Junior Morias

Personal information
- Full name: Junior Augustus Morias
- Date of birth: 4 July 1995 (age 30)
- Place of birth: Kingston, Jamaica
- Height: 5 ft 8 in (1.73 m)
- Position: Forward

Team information
- Current team: Hornchurch
- Number: 27

Youth career
- 2008–2011: Fulham
- 2011–2012: Wycombe Wanderers

Senior career*
- Years: Team / Apps / (Gls)
- 2012–2014: Wycombe Wanderers / 27 / (0)
- 2013: → Hendon (loan) / 7 / (4)
- 2013: → Hendon (loan) / 7 / (1)
- 2014: → Boreham Wood (loan) / 15 / (8)
- 2014–2016: Boreham Wood / 56 / (12)
- 2016: → Whitehawk (loan) / 2 / (0)
- 2016–2017: St Albans City / 20 / (9)
- 2017–2018: Peterborough United / 45 / (10)
- 2018–2019: Northampton Town / 21 / (6)
- 2019–2021: St Mirren / 40 / (2)
- 2021: → Boreham Wood (loan) / 13 / (1)
- 2021: King's Lynn Town / 7 / (1)
- 2021–2023: Dagenham & Redbridge / 57 / (21)
- 2023–2025: Notts County / 11 / (1)
- 2024: → Dagenham and Redbridge (loan) / 19 / (6)
- 2025: → Woking (loan) / 7 / (2)
- 2025: Yeovil Town / 18 / (4)
- 2025–: Hornchurch / 14 / (1)

= Junior Morias =

Jamaican footballer (born 1995)

Junior Augustus Morias (born 4 July 1995) is a Jamaican footballer who plays as a forward for club Hornchurch.

A former youth-team player at Fulham, he turned professional at Wycombe Wanderers in July 2012. From there he was loaned out to Hendon and Boreham Wood, before he joined Boreham Wood on a free-transfer in October 2014. He scored the club's winning goal in the 2015 Conference South play-off final. He joined Whitehawk on loan in January 2016, before being sold on to St Albans City in July 2016, where he impressed enough to win a move to Peterborough United in January 2017. In July 2018, Morias joined EFL League Two Northampton Town on a two-year contract, however after one year he moved to St Mirren.

==Club career==
===Wycombe Wanderers===
Morias came through the Academy at Fulham, before he started a two-year scholarship with Wycombe Wanderers in 2011. He finished his first year as a scholar and signed his first professional contract in July 2012. He made his professional debut on 29 September 2012, in a 3–0 defeat away to Dagenham & Redbridge, coming on as a substitute for Jo Kuffour. He earned his first start on 3 November, in a 4–1 defeat at Crewe Alexandra in the FA Cup. He made 19 League Two appearances for the "Chairboys" during the 2012–13 season, all as a substitute.

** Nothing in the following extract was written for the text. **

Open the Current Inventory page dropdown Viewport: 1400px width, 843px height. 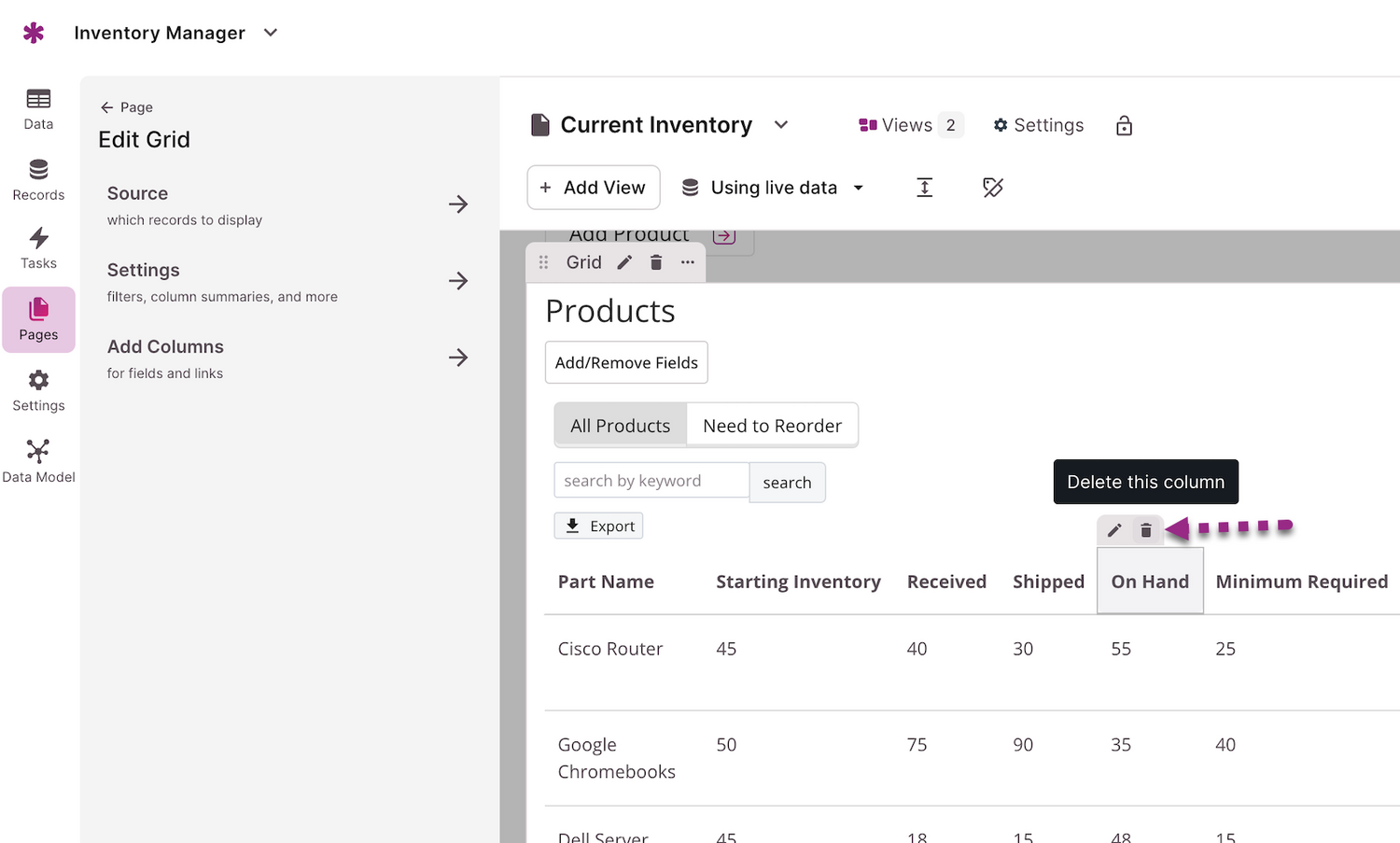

He joined Isthmian League Premier Division side Hendon on loan in January 2013, making his debut in a 3–1 defeat at Croydon on 30 January. He scored four goals in seven games for the "Greens", and returned to Hendon on loan in August 2013, scoring one goal in another seven appearances. On 23 January 2014, he joined Boreham Wood on loan. By the end of the 2013–14 season he had scored eight goals in 15 Conference South appearances for the "Wood" and featured nine times for Wycombe, in addition to his seven appearances at Hendon.

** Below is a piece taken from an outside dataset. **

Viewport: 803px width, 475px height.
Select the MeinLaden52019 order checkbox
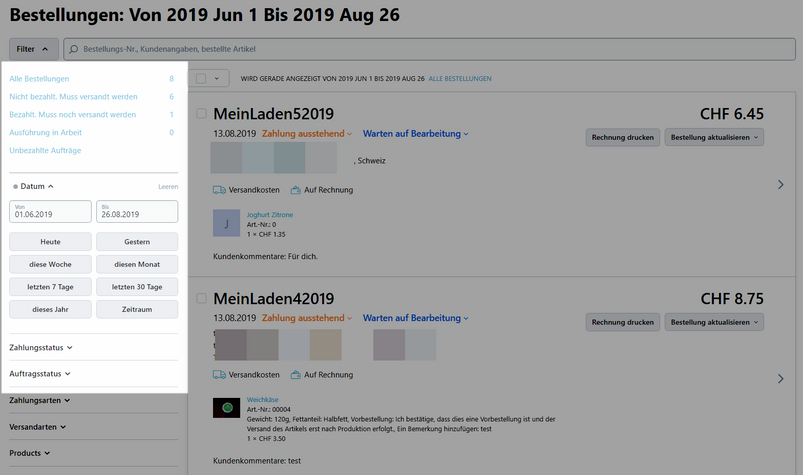click(x=202, y=114)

However his contract at Adams Park was mutually terminated before the summer transfer window closed on 1 September 2014. His departure came less than three months after he signed a new one-year contract at the club, and manager Gareth Ainsworth refused to explain the reasoning behind the decision, saying only that "I'd rather not comment on how it came about, out of respect for Junior".

===Boreham Wood===
Following his release from Wycombe Wanderers, Morias joined Boreham Wood on a free-transfer on 6 October 2014. He scored 12 goals in 31 appearances across the 2014–15 season, including the winning goal in extra-time of the Conference South play-off final victory over Whitehawk at Meadow Park on 9 May 2015. On 29 January 2016, he joined Whitehawk on loan in search of game time and fitness, but featured in just two games for the "Hawks". He scored two goals in 29 National League matches for Boreham Wood in the 2015–16 campaign before he departed after rejecting new terms in June 2016.

===St Albans City===
On 4 July 2016, Morias joined National League South side St Albans City for an undisclosed fee. On the opening day of the 2016–17 campaign, Morias scored his first St Albans goal in a 2–0 victory over Concord Rangers at Clarence Park. On 6 November, he scored twice in the "Saints" 5–3 defeat to Carlisle United in the First Round of the FA Cup. His first goal against Carlisle went on win him both the FA's Goal of the Round and the club's Goal of the Season award. After selling Morias on to Peterborough, manager Ian Allinson stated that "When we signed Junior back in July, I said that the club would do everything possible to help him get back into the Football League, so I'm pleased we have delivered on our promise".

===Peterborough United===
On 1 January 2017, Morias joined League One side Peterborough United. He made his debut for "Posh" the following day in a 1–1 draw at Scunthorpe United, featuring for 80 minutes before being replaced by Tom Nichols. He scored his first goals in the English Football League on 4 February, his brace helping Peterborough to record a 3–0 win at Port Vale. He ended the 2016–17 campaign with four goals in 20 League One games. In September 2017, he was ruled out of action for five months after rupturing his thigh; manager Grant McCann said that "it's disappointing because he's started the season so well". After recovering from his injury he posted 31 appearances in the 2017–18 season, scoring seven goals. He was placed on the transfer-list at London Road by new manager Steve Evans in May 2018.

===Northampton Town===
On 13 July 2018, Morias signed for League Two side Northampton Town on a two-year contract for an undisclosed six figure fee.

===St Mirren===
On 22 August 2019, Morias signed for Scottish Premiership side St Mirren on a two-year contract for an undisclosed fee. On 6 January 2021, Morias rejoined National League side Boreham Wood on loan for the remainder of the 2020/21 season.

=== King's Lynn Town ===
On 25 June 2021, it was announced that he had signed with King's Lynn Town of the National League.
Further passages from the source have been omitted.